> [WHAT THIS EXERCISE ASKS]
(A) In the passage about the open-air club, what separated the club's area from the street?
(B) Please resume the passage about the open-air club, picking up after its final sentence.

> [EXCERPT TO READ]
..........

The area of the open-air club was separated from the street by a wooden fence. The club itself consisted of a wooden shed in the style of a western saloon, which could be used only in the summer. In winter, the place remained closed. The building was extended and rebuilt many times over the years. From the second year on, an upscale restaurant operated in the rear area of the club. The place included a music stage, a fireplace, a hostel, a circus tent for theater and cinema performances, a pizza hut, a sauna area with a pool, and private accommodation on the premises, as many employees also stayed there long-term. Playground equipment such as swings, a discarded bumper car or a vodka slide gave the bar the appearance of a playground for adults. Over the years, many international DJs and bands performed at the club. The club also had a record label.

In the course of the development, a closing party was celebrated in the autumn of each year for several years in a row, but it was possible to extend the lease agreement several times and obtain the corresponding permits from the city administration.

..........

> [AVAILABLE DATA]
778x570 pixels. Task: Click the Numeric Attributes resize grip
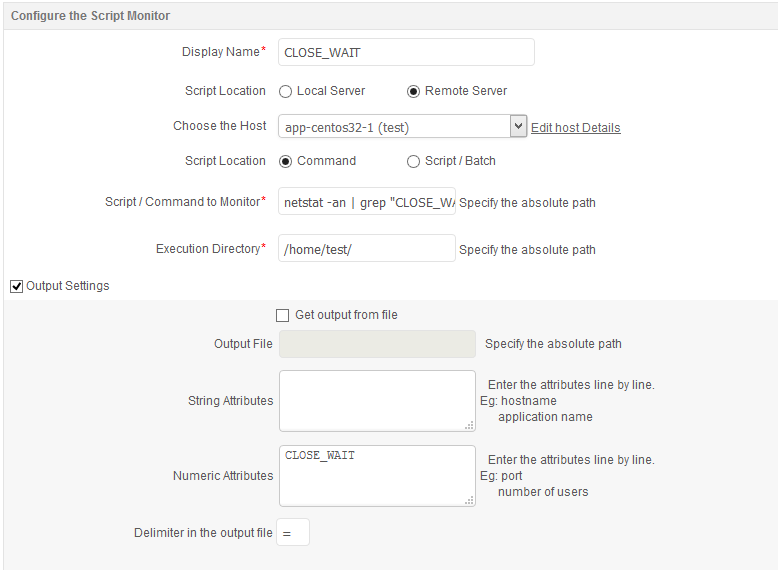click(x=469, y=500)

..........

> [EXPECTED RESULTS]
(A) A wooden fence.

(B)
== Location and further development ==
The site on which Bar25 was located was situated between Holzmarkt street and the north bank of the Spree river, not far from the Ostbahnhof. The location in the former border area meant that the property was undeveloped for decades. As with many of these urban empty spaces along the former Berlin wall strip, it was subcultural users who appropriated the place. The founders of Bar25 leased the land from the state-owned waste disposal company until the latter sold the land in 2012 as part of the Berlin investment project Mediaspree.